Victoria Marichal a appris de son psychologue que le viol qu'elle avait subi à l'âge de 17 ans en Uruguay était dû au fait qu'elle l'avait « provoqué ». Le procureur mexicain chargé de l'affaire Salvador Cacho de violences sexuelles sur enfants a souligné que sa mère était « responsable de 50 % de la faute » pour ne pas l'avoir « surveillé ». Le médecin légiste qui s'occupait du cas de la bolivienne María Martínez lui a dit qu'« il était impossible » qu'il y ait eu pénétration dans les épisodes de plus de cinq ans. d’agression sexuelle parce qu’« elle avait encore un hymen ». Les histoires de violences sexuelles en Amérique latine se ressemblent beaucoup. Plus de 80 % se produisent dans des environnements considérés comme sûrs par les enfants, les auteurs sont des hommes plus âgés qu'eux et proches de la famille ou de l'école, et les rares cas qui parviennent au tribunal sont, dans une large mesure, une revictimisation. « Les politiciens ne peuvent pas continuer à nous laisser tomber », déclare Martínez. « Il y a beaucoup de dettes à rembourser », ajoute Cacho. « Avec nous, qui sommes déjà adultes, et avec ceux qui en sont désormais victimes. »

Les données sont insupportables.

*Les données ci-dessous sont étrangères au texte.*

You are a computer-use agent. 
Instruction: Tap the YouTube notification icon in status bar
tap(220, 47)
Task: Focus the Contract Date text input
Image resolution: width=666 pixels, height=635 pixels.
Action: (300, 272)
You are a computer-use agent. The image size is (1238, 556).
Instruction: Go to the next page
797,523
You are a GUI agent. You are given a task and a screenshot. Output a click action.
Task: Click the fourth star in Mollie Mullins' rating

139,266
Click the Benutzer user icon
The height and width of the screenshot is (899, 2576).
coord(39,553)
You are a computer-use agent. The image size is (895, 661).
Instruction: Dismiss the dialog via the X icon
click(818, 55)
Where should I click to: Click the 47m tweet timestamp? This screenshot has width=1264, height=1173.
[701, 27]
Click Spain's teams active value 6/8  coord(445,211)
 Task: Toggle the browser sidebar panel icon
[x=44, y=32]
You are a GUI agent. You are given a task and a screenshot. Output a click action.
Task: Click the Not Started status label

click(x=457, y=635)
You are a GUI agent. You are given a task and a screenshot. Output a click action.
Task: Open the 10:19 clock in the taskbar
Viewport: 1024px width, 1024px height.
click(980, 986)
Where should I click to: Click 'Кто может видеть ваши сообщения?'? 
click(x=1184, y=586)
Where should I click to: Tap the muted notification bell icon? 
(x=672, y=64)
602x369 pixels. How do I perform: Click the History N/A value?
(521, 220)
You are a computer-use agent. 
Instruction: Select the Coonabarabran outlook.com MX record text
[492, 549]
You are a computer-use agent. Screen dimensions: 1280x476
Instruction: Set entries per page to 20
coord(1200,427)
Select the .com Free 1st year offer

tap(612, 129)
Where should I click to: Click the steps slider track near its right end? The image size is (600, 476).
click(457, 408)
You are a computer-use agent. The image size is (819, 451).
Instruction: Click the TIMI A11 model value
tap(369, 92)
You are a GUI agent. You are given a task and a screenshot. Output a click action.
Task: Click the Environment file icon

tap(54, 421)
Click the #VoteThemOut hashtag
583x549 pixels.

Plus d'un milliard de personnes dans le monde – une sur huit – ont été victimes de pédophilie ; Parmi eux, 650 millions étaient des femmes, selon les données de l'Unicef ​​publiées ce mardi. En Amérique latine et dans les Caraïbes, ils sont plus de 45 millions. Attouchements par des hommes qui prétendent n'être « qu'un jeu », viols dans la cour de la maison familiale ou encore fellations sur des enfants que personne ne croit. Ces situations, aussi fréquentes qu'horribles, rassembleront plus de 130 pays ce jeudi et vendredi lors de la première Conférence mondiale pour éradiquer la violence contre les enfants. L'événement, qui se déroule à Bogota, réunira 75 ministres, des dizaines de survivants et une longue liste d'experts de haut niveau. L’objectif est commun : commencer à parler des violences envers les enfants dans le passé.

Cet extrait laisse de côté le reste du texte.